Às vezes acho mesmo que tudo faz parte de uma realidade virtual criada pra testar a inteligência superior de seres evoluídos e lindos como eu. Sim, por que eu, segundo o meu ego, sou linda e inteligente demais quando comparada à essa gentinha de merda. Não pertenço a esse planeta, simples assim. Devo estar em algum tipo de reality show inter-planetário que testa a minha paciência, a minha resistência, as minhas habilidades em sobreviver no desconhecido e inabitável. E como é triste quando percebo que, no fundo, sou igual a todos eles. Sou detestável, suja, patética. Cheia de erros, imperfeita, sem nada de especial. Com vermelhidões, olheiras, pobreza, sujeiras, gorduras, intrigas e amores. Exatamente como todo o resto, resignada, enquanto sigo firme na minha posição privilegiada na fila do abate.

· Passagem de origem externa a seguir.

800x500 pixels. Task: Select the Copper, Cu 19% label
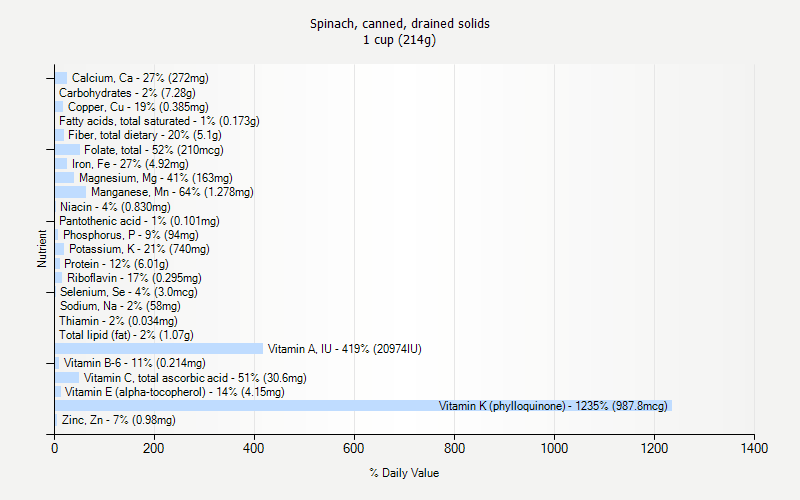(138, 107)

Não sei falar sobre o que não entendo e posso parecer maluca. Mas acho que sou maluca mesmo, já disse isso milhares de vezes. Não compreendo nada desse mundo, não faço ideia de como vim parar aqui. E se você vier me falar da união divina entre o espermatozoide vencedor com o útero sagrado, desista. Exatidões me são entediantes, certezas me dão sono, respostas não me suportam. Se preciso ser alimentada para me manter viva, então tenho algo pelo qual viver. Se me alimentam, minha existência estará limitada e daí é só partir para o final. Mantenham-me faminta. Não me deem cálculos ou certezas. Não me respondam. Não me preencham. A vontade de é a minha razão de viver. E, sem ela, eu morreria.

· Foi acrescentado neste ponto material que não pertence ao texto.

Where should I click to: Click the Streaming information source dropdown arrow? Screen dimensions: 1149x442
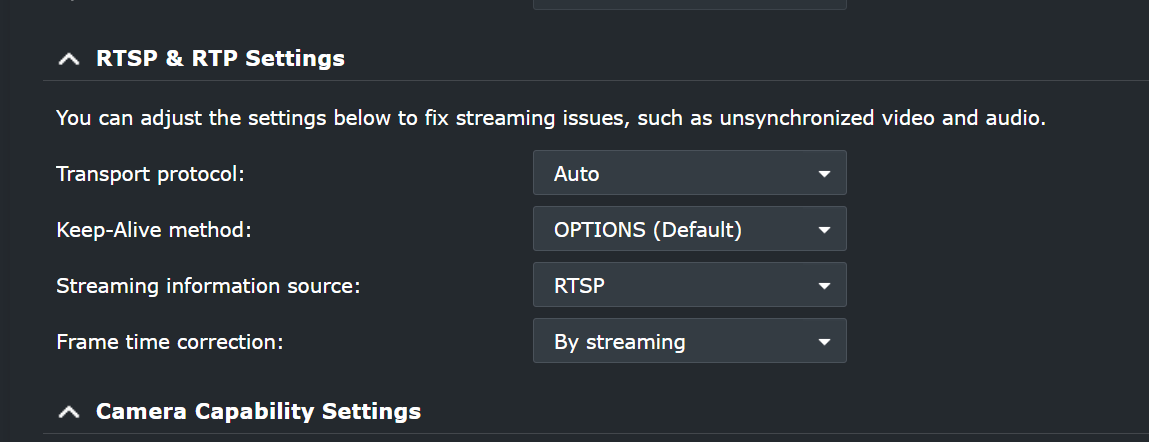click(x=824, y=285)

Você também quer entender, não é? Você também quer respostas. Más notícias: Estamos no mesmo barco. Cegos, sempre cegos. Fiéis, patéticos e cegos. Nem sei mais no que acredito, sabia? Não sei mesmo. Agradeço ao sol, ao ar, a Deus. Agradeço a algo que não compreendo em sua grandiosidade e me acho patética, boba mesmo. Acredito mais por costume e temor do que por fé de verdade. Não existe mais um homenzinho barbudo com seu caderninho de notas que me olha la de cima e diz como eu devo seguir em frente ou não. O conhecimento é uma maldição, uma condenação eterna. Aniquila a inocência que jamais deveria ter escapado dos meus olhos infantis, dos meus medos gigantescos, da minha sede de coisas puras. Sabe o que o conhecimento fez comigo? Tornou-me cética, chata, irritável, arrogante. Tornou-me sábia e imatura. O conhecimento acabou com a minha humildade. Acabou com o meu Deus. Acabou com o meu amor. Tudo que sobrou é essa casca dura e cheia de dores e friezas e conhecimentos inúteis.

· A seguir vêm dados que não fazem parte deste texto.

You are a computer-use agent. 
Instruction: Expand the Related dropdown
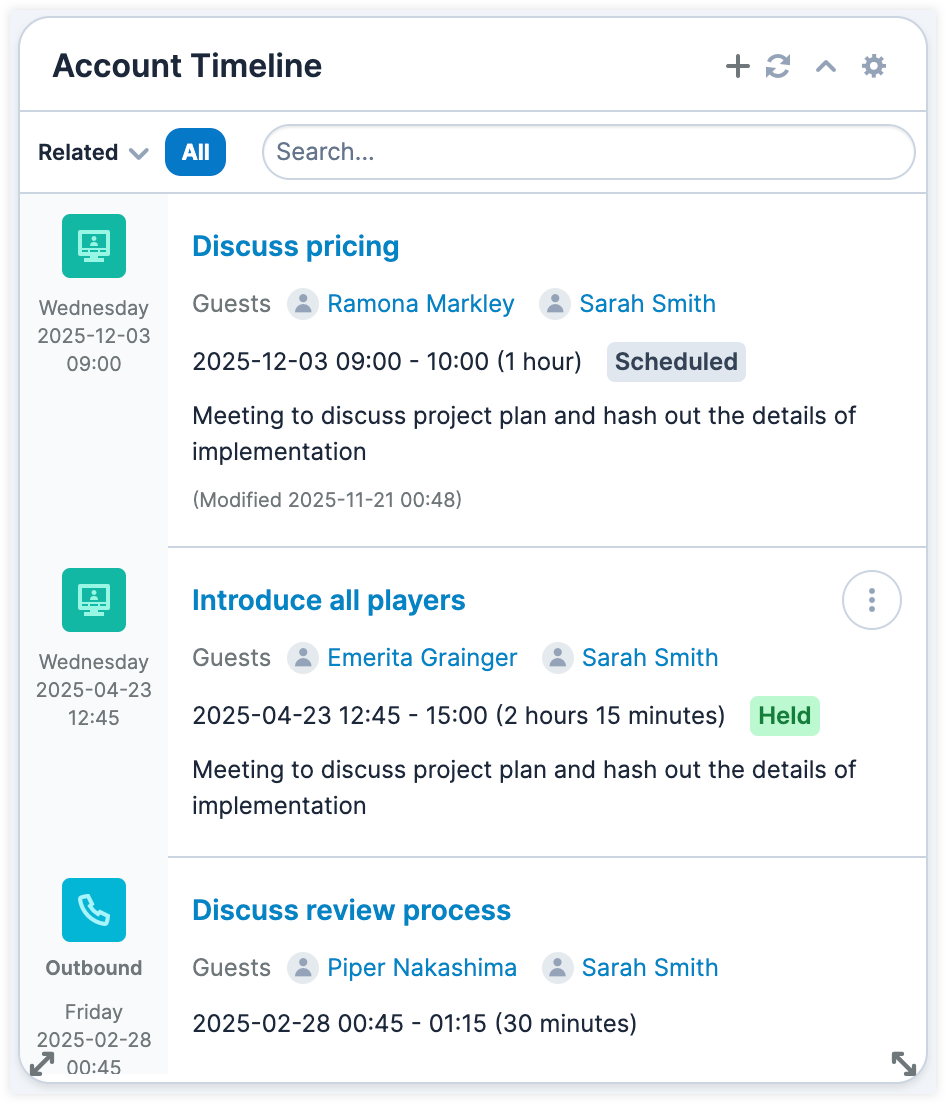[93, 152]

Eu sei o que dizem por aí. Dizem que conhecimento liberta a gente dessa doença chamada ignorância. Um segredo? A ignorância é o passaporte para a liberdade. A liberdade de se ser o que se quer sem odiar a si mesmo por isso. A liberdade de se ser idiota sem perceber que se é, de fato, idiota. Simples assim. Liberdade de se ser ignorante sem nem ao menos se importar com isso. O idiota não se acha idiota por não saber que é. O infeliz não sabe que é infeliz por não conhecer a felicidade. É isso. Se você é feliz sendo ignorante, não procure conhecer. Vai acabar com seu sono, sua alegria, sua paz. Conhecimento trás dúvidas e angústias e medos terríveis. Ele alimenta nosso ego, aumenta nossa percepção egoísta. Meus problemas são maiores e mais pesados e mais tristes do que o do resto do mundo, assim como meus amores e minhas revoltas. Amo mais do que os outros jamais imaginaram ser possível amar. Odeio de uma maneira que ninguém mais poderia se quer pensar em um dia odiar. Sou única, incrível, inteligentíssima. Quero ver toda essa gentinha curvada, ajoelhada abaixo da minha grandiosidade.

Eu sou a dona do mundo e tenho todo o direito de escrever essa crítica a mim mesma, ao meu ego estúpido que se reconhece como idiota e, ainda assim, não o deixa de ser.

Dedico esse texto à minha estupidez egocêntrica e a você que me odeia.

Acredite ou não, às vezes eu também me odeio.